An increasingly robust body of research, conducted by an emerging generation of architects and designers, points the way to new methods of building and making.
Courtesy Petr Krejci
When Arthur C. Clarke said that any sufficiently advanced technology is indistinguishable from magic, he was speaking from the spectator’s point of view, not the magician’s. As our list of smart materials shows, technology solves difficult problems, but getting there requires more than just a wave of the magic wand. Each of the following projects looks past easy answers. Whether it’s a new way of looking at old problems, a new material that maximizes the efficiency of an old technique, or a new method to tap the potential of an abundant or underutilized resource, here are seven innovators who take technology out of the realm of science fiction.

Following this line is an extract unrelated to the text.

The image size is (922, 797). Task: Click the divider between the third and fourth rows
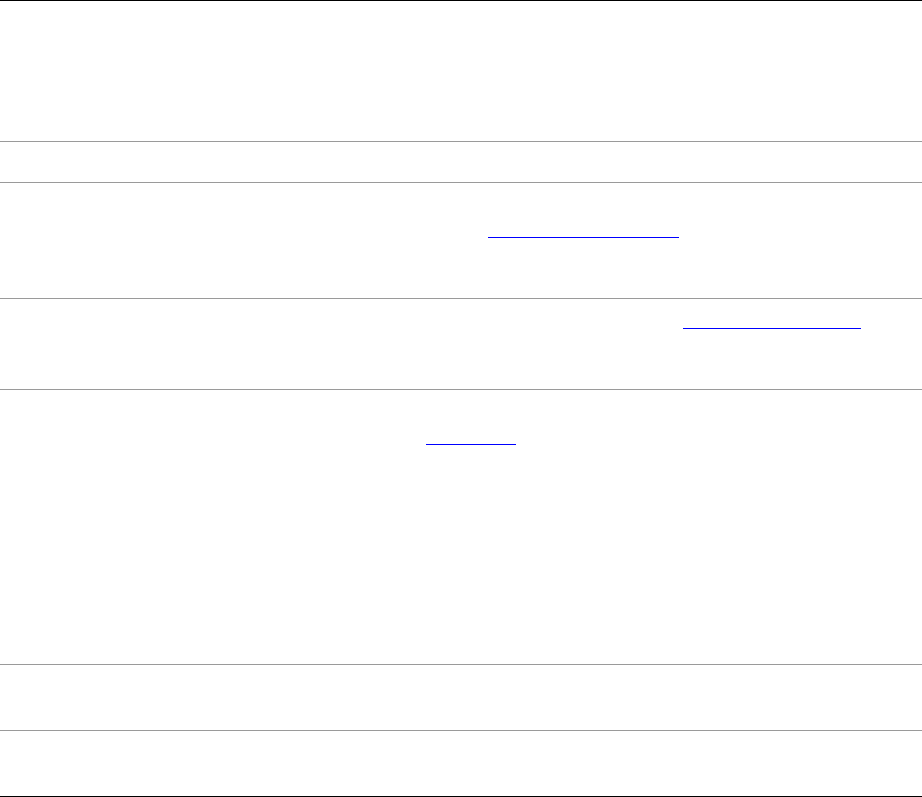click(x=460, y=298)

3-D printing with salt, wood, paper, and more
New approaches to traditional ceramics
Converting construction waste into raw material
Innovations with seaweed
Thinking beyond warp and weft
Engineering energy-efficient building envelopes
Moving 3-D printing into the 4th dimension
The “Saltygloo” project is an igloo made of printed translucent modular salt panels.
Courtesy Matthew Millman
“We weren’t that interested in 3-D printing,” says Ronald Rael, cofounder—with partner Virginia San Fratello—of Emerging Objects, a design and research company that develops new materials for 3-D printing. “But we’re both professors, so the technology was around. And we started experimenting.” San Fratello, a 2006 Metropolis Next Generation winner, and Rael, author of Earth Architecture, began with clay. “From there,” he says, “we moved on to sand-based aggregates, concrete mixtures, and then wood.”

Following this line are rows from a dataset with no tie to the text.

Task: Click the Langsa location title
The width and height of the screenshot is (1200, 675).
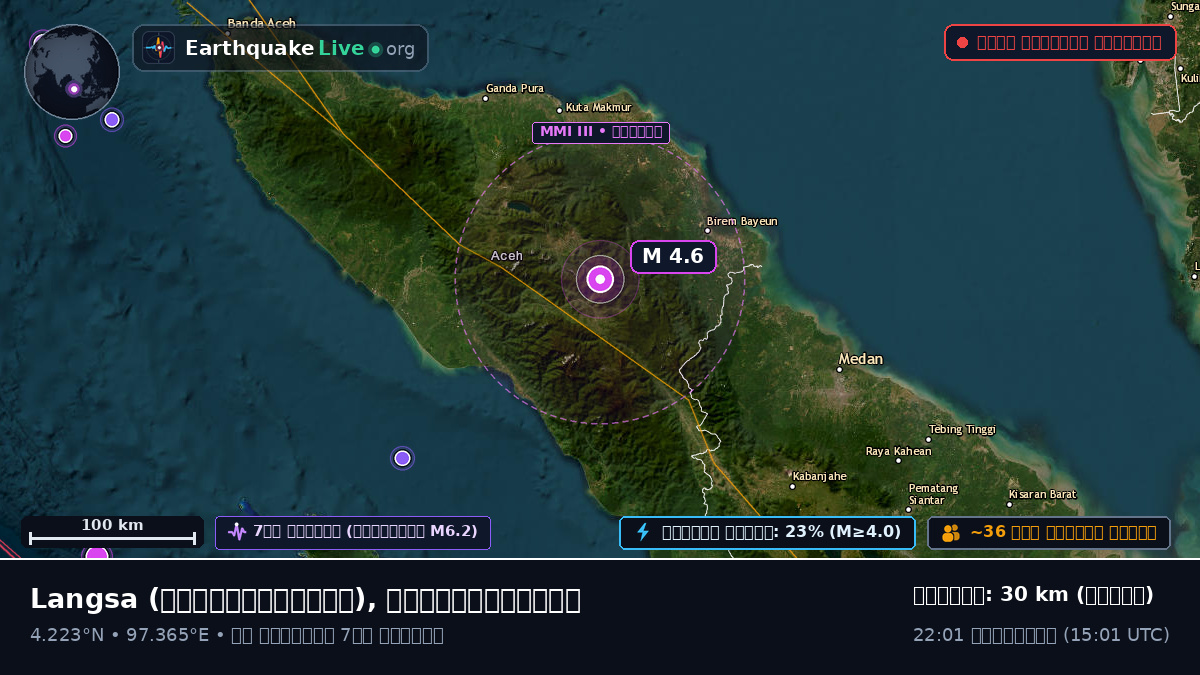Action: pyautogui.click(x=305, y=599)
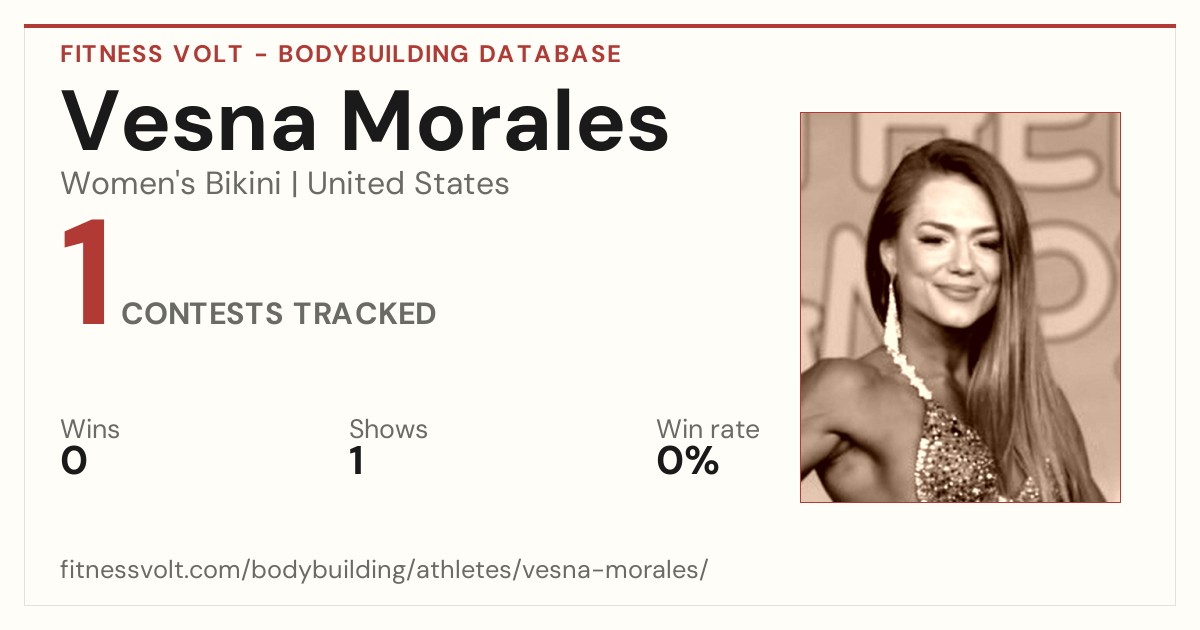Click the Contests Tracked label
The image size is (1200, 630).
[x=279, y=314]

Rael envisions entire built environments made by additive fabrication. Emerging Objects already offers a range of options, from durable cement polymer bricks in complex geometric shapes, to wood, chocolate, paper, salt, nylon, and acrylic. Its “Saltygloo”—an igloo made of modular salt panels—demonstrates how printed materials can create visual interest and add functionality to an interior space.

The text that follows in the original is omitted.